• Entries supplied
+ + + +
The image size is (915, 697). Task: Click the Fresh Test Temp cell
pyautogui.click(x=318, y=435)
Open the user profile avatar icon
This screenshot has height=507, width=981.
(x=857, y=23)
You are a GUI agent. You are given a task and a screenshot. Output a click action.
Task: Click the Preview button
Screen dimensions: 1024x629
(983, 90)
+ + + +
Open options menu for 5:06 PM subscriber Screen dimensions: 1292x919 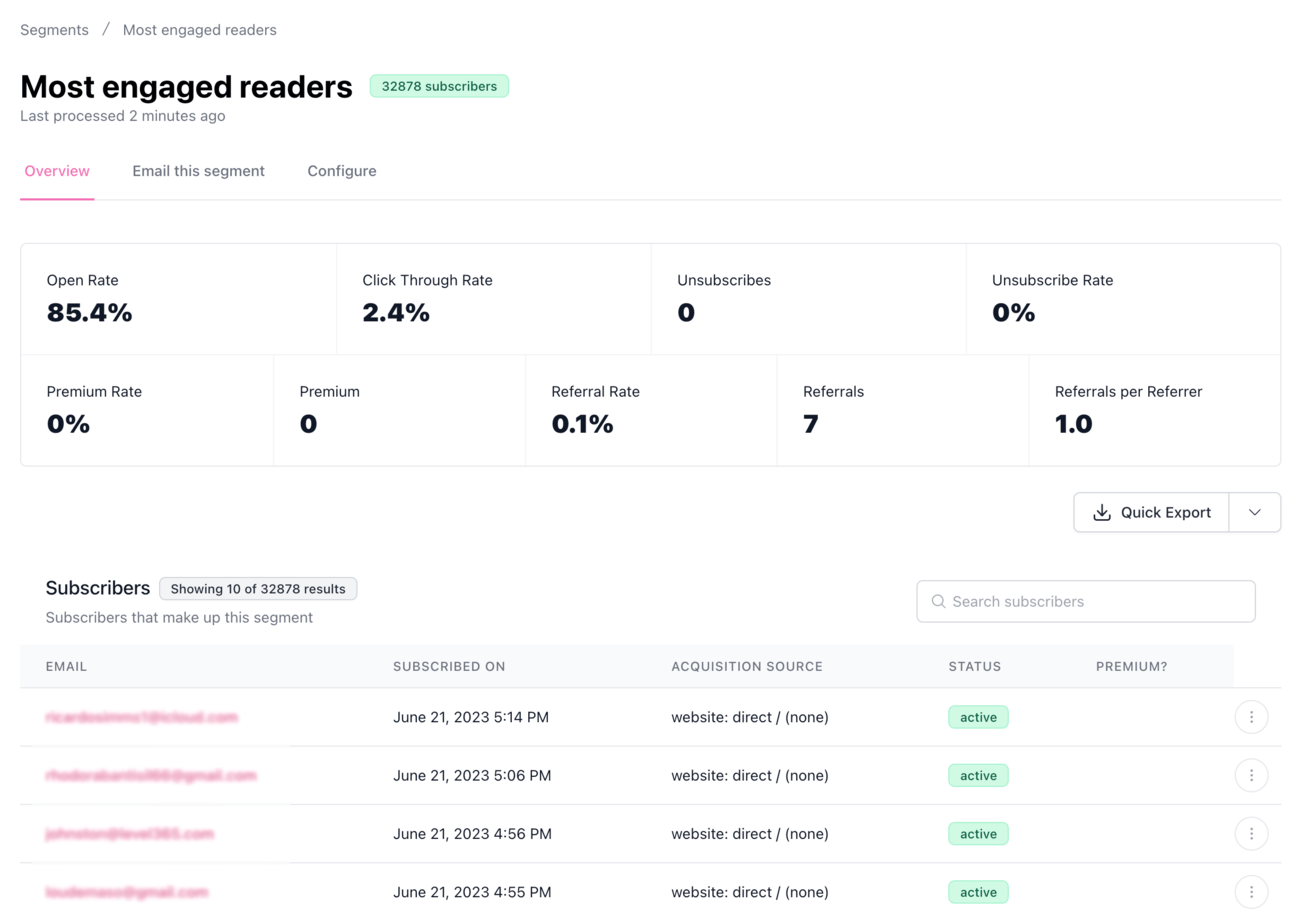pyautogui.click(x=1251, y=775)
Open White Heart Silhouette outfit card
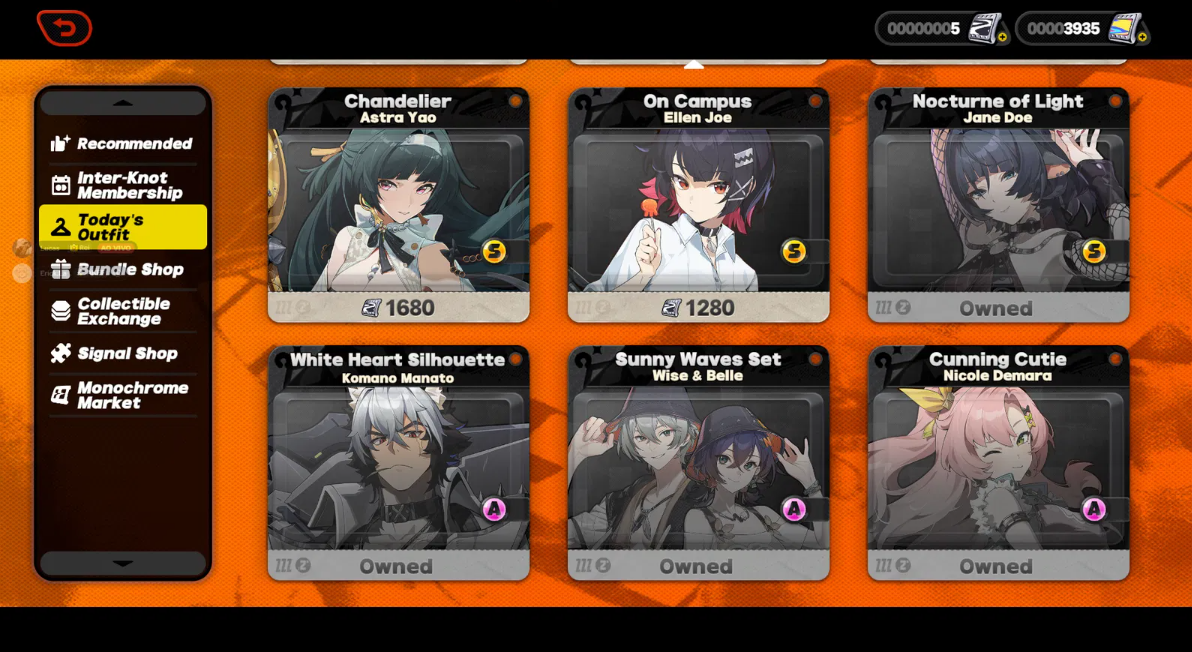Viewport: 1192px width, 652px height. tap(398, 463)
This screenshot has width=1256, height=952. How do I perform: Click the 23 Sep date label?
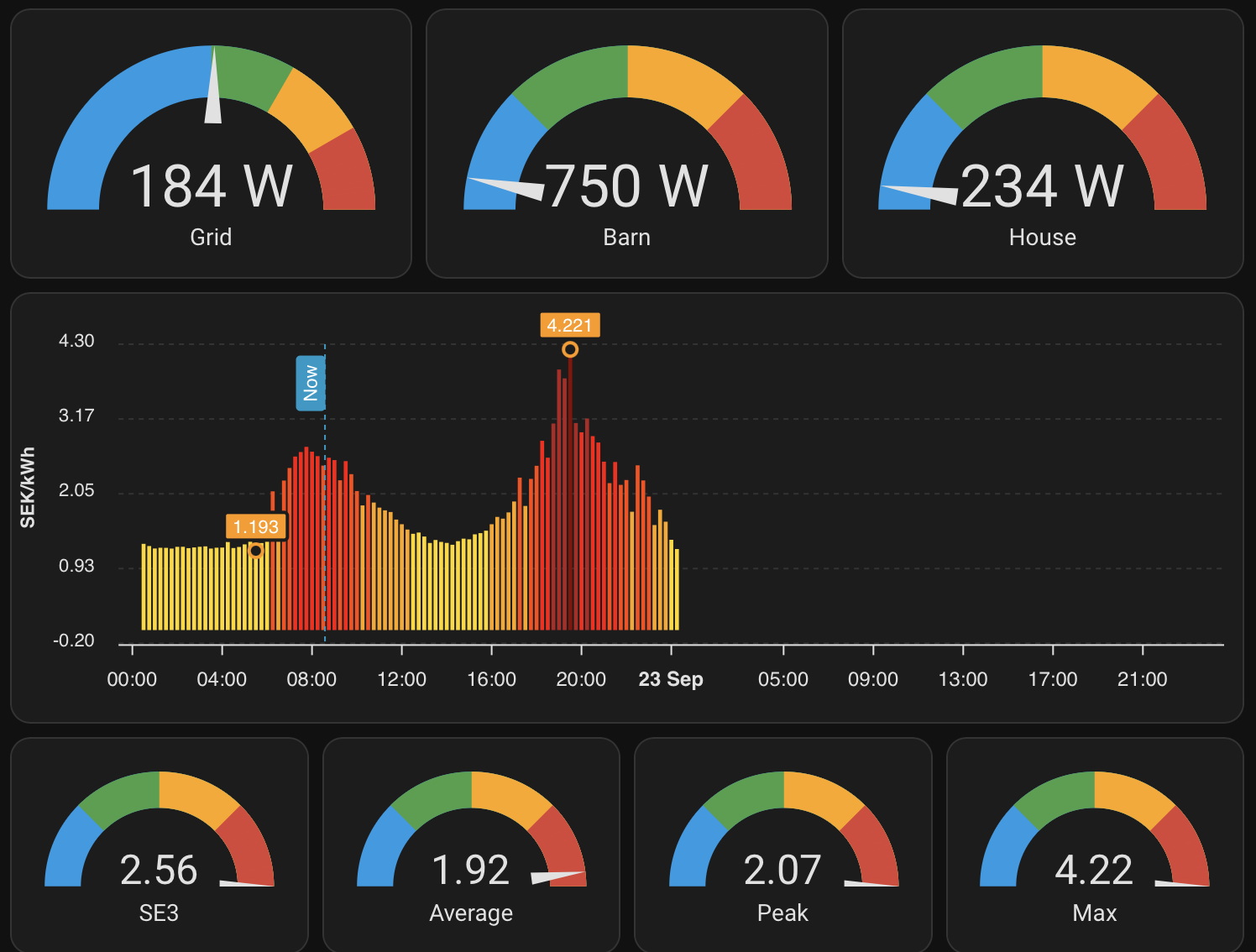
+ + + +
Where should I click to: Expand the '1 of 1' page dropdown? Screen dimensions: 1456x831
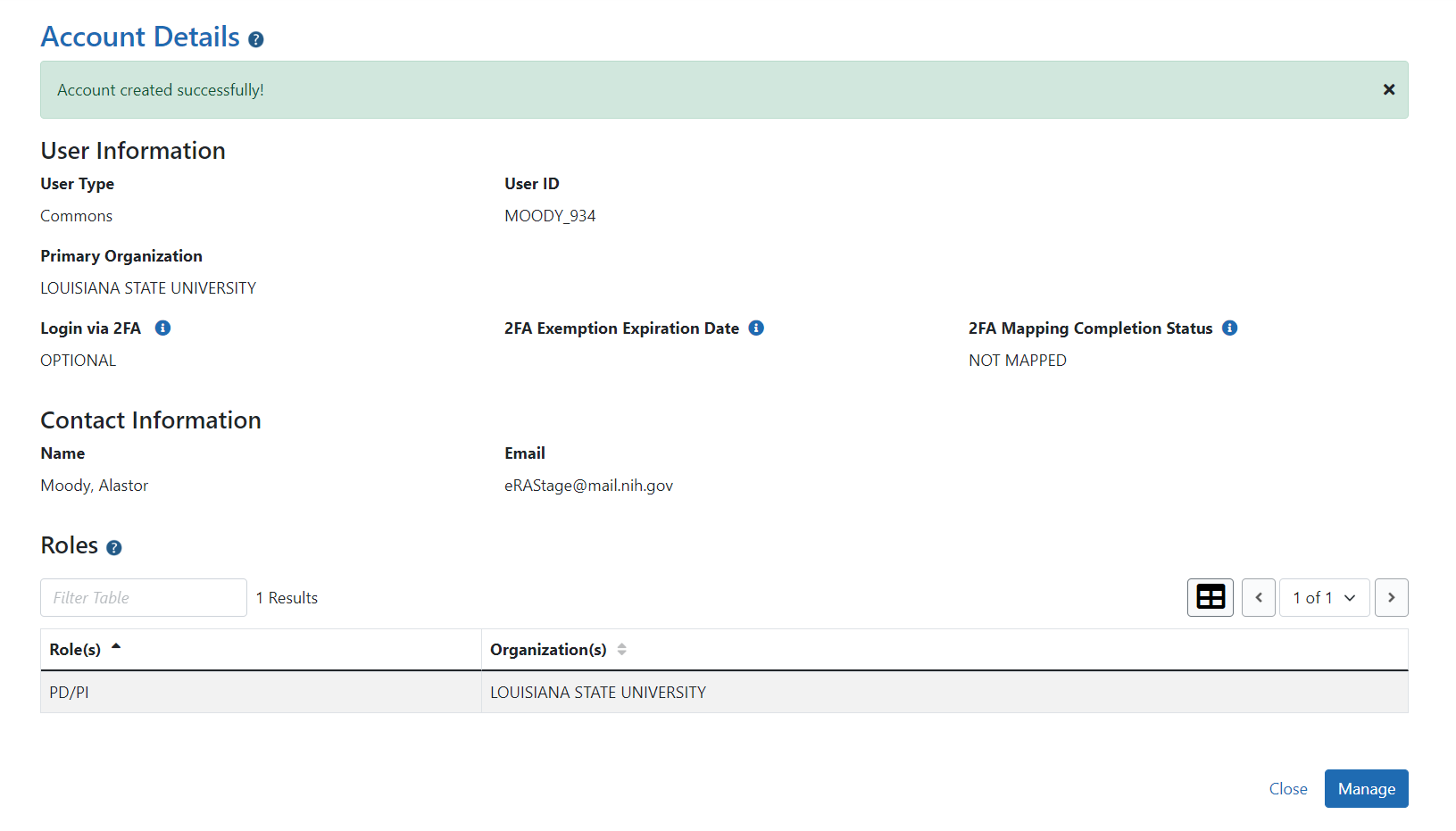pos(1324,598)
+ + + +
• Aim of the exercise
Exactly the lines starting at the one above with "Open White Heart Silhouette outfit card" and ending at the one with "This screenshot has width=1256, height=952." should be printed, and nothing else. Omit the pictures.

• Task answer
Open White Heart Silhouette outfit card
Viewport: 1192px width, 652px height. tap(398, 463)
This screenshot has width=1256, height=952. How do I perform: Click the 23 Sep date label?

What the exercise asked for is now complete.